A naturally sweet and tropical juice made from fresh, ripe pineapple. This hydrating drink supports digestion, reduces inflammation, and offers a refreshing source of antioxidants and enzymes.
Preparation Time
- Prep time: 10 minutes
- Juicing time: 5 minutes
- Total time: 15 minutes
- Servings: 2 (about 400–500 ml total)
Ingredients
- 2 cups fresh pineapple chunks (from 1/2 a medium pineapple)
- 1/2 cup filtered water (optional, for blending)
- Optional: juice of 1/2 lime (for acidity balance)
- Optional: a few mint leaves or a slice of ginger for added complexity
Instructions
Using a blender:
- Combine pineapple chunks with water in a blender.
- Blend on high until smooth.
- Strain through a fine mesh sieve or nut milk bag if a smoother texture is desired.
- Serve chilled.
Using a juicer:
- Pass pineapple chunks through a juicer.
- Serve immediately or chill before serving.
Estimated Nutritional Value (Per 250 ml serving)
Nutrient | Approximate Value |
---|---|
Calories | ~120 kcal |
Carbohydrates | ~28 g |
Natural sugars | ~22 g |
Vitamin C | ~100% DV |
Manganese | ~70% DV |
Bromelain | Present (enzyme complex) |
Potassium | ~300 mg |
Health Benefits
1. Digestive enzyme support
Pineapple contains bromelain, a group of enzymes that help break down proteins and ease digestion. It may also reduce inflammation in the gut.

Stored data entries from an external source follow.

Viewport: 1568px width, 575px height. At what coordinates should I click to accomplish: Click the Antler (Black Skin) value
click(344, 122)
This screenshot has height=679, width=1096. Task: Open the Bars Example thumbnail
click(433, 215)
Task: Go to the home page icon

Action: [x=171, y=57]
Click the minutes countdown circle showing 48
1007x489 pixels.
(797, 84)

Reference: Maurer HR. (2001). Bromelain: biochemistry and applications. Cellular and Molecular Life Sciences.
2. Anti-inflammatory and immune function
Bromelain, along with vitamin C and flavonoids, helps regulate inflammation and supports immune response, especially during respiratory infections.
Study: Pavan R et al. (2012). Therapeutic roles of bromelain. Biomedical Reports.

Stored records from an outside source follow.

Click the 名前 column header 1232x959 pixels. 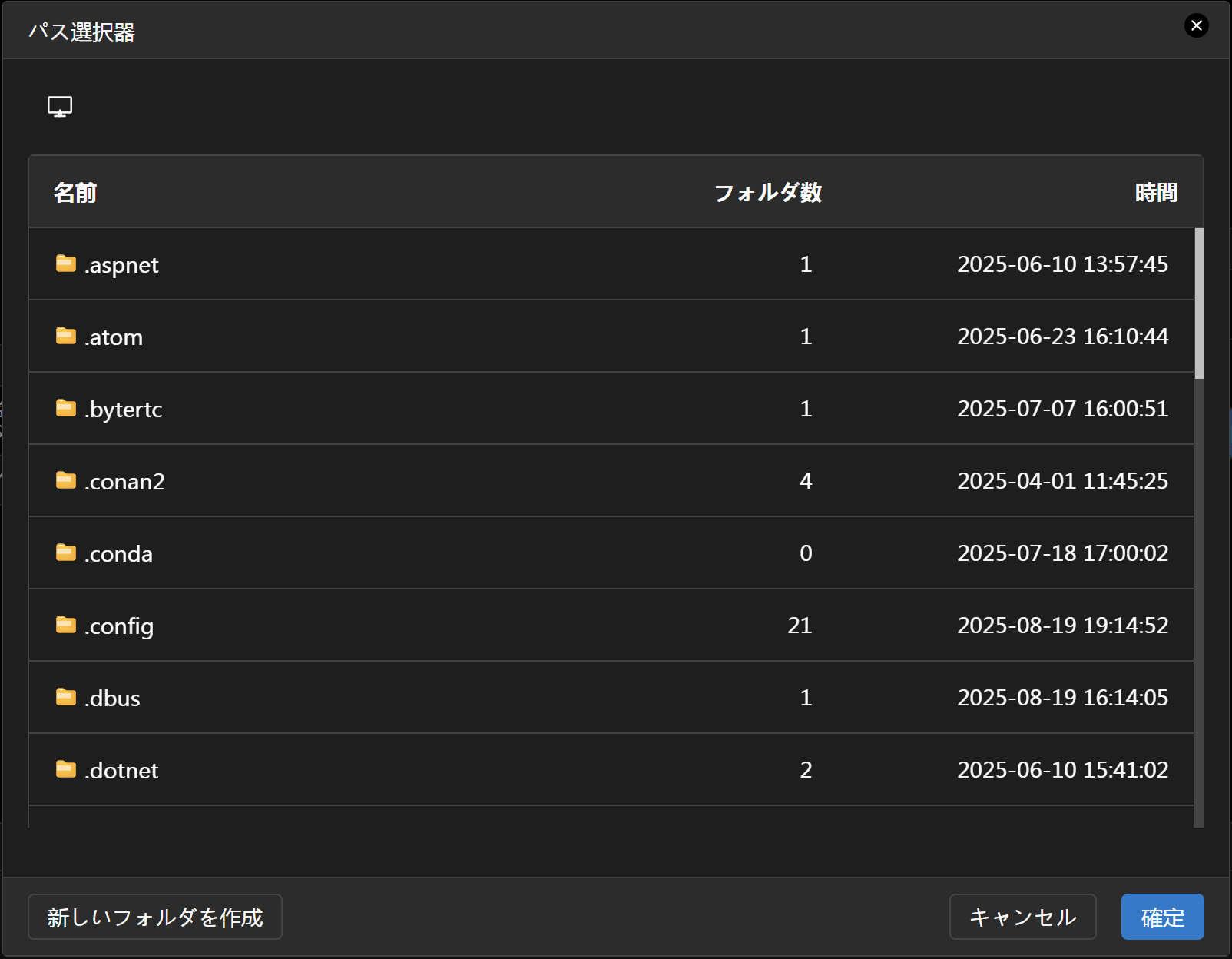click(75, 192)
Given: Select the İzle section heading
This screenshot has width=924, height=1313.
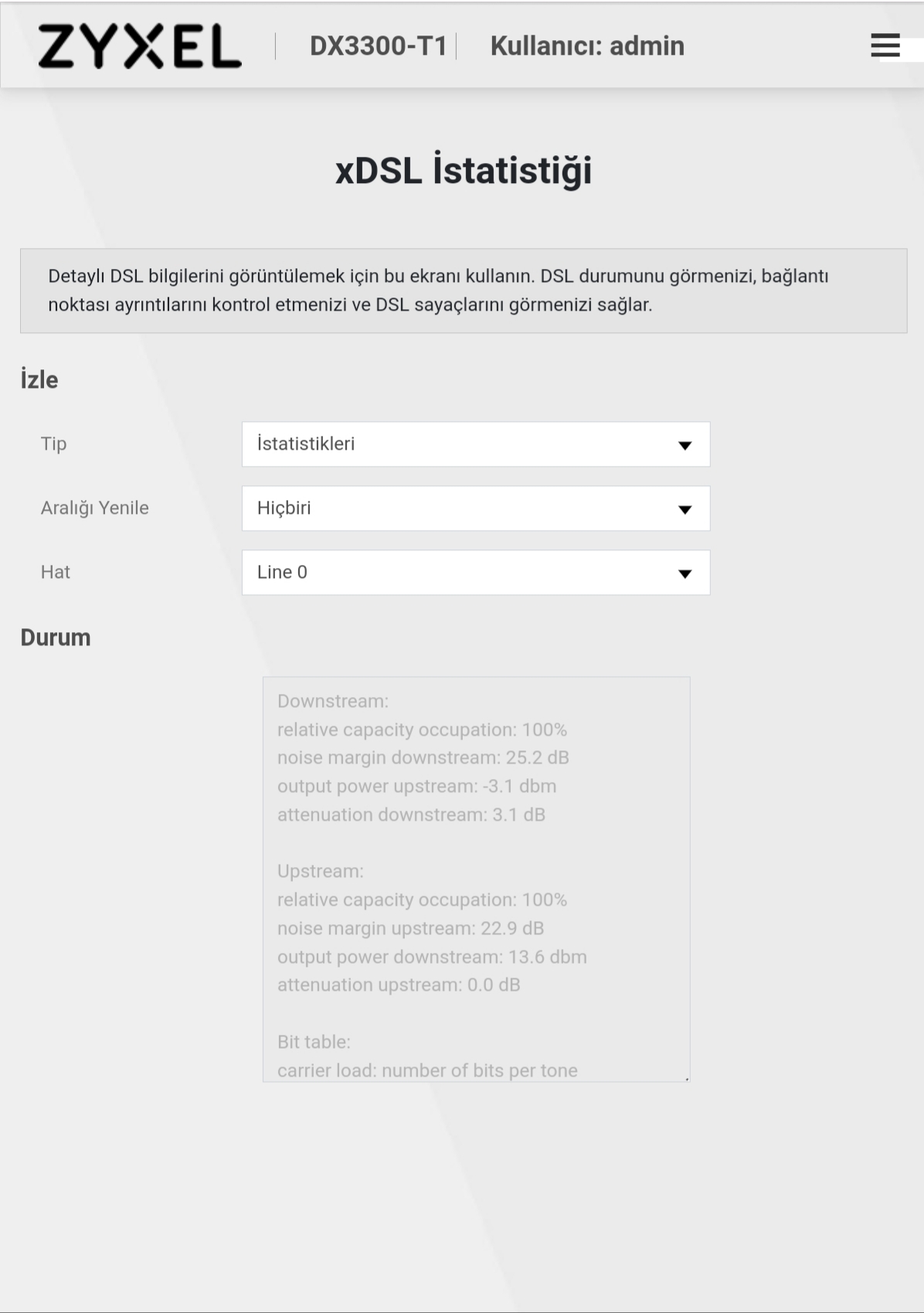Looking at the screenshot, I should [x=39, y=379].
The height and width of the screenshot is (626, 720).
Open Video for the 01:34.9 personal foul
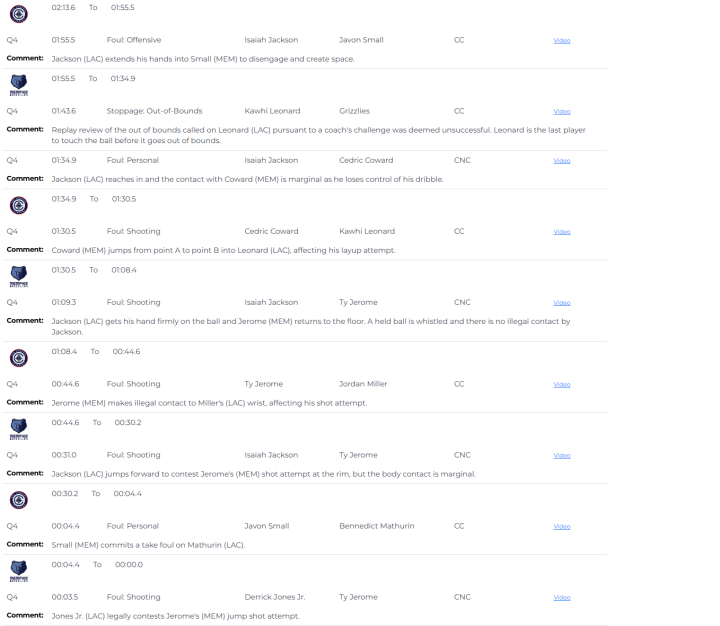[562, 161]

3. Antioxidant and tissue repair
Pineapple is rich in manganese and vitamin C, essential for collagen production, oxidative defense, and bone health.
Source: Institute of Medicine. (2001). Dietary Reference Intakes.
Tips for Best Results
- Use fully ripe pineapple to maximize sweetness and minimize acidity.

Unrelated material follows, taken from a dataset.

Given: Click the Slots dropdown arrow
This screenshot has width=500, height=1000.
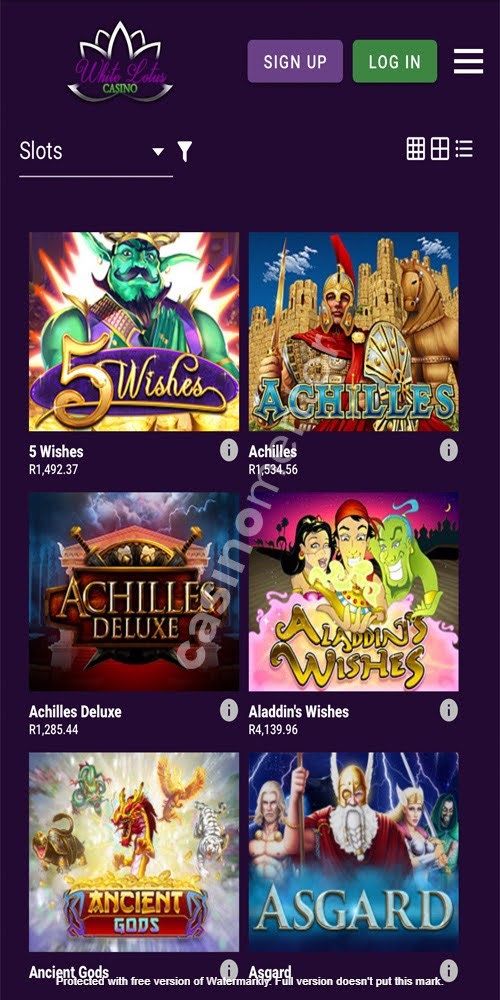Looking at the screenshot, I should [x=158, y=152].

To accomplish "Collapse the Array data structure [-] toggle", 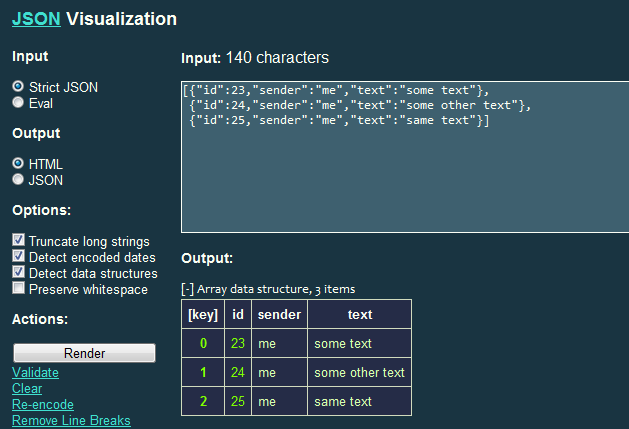I will [x=188, y=289].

- Drink fresh—nutrient levels (especially enzymes) degrade after juicing.
- Pair with lime or mint to enhance flavor and reduce glycemic impact.
- Keep the pulp if blending—retains fiber for better satiety and blood sugar control.
- Avoid canned pineapple juice, which often contains added sugar and lacks enzymes due to pasteurization.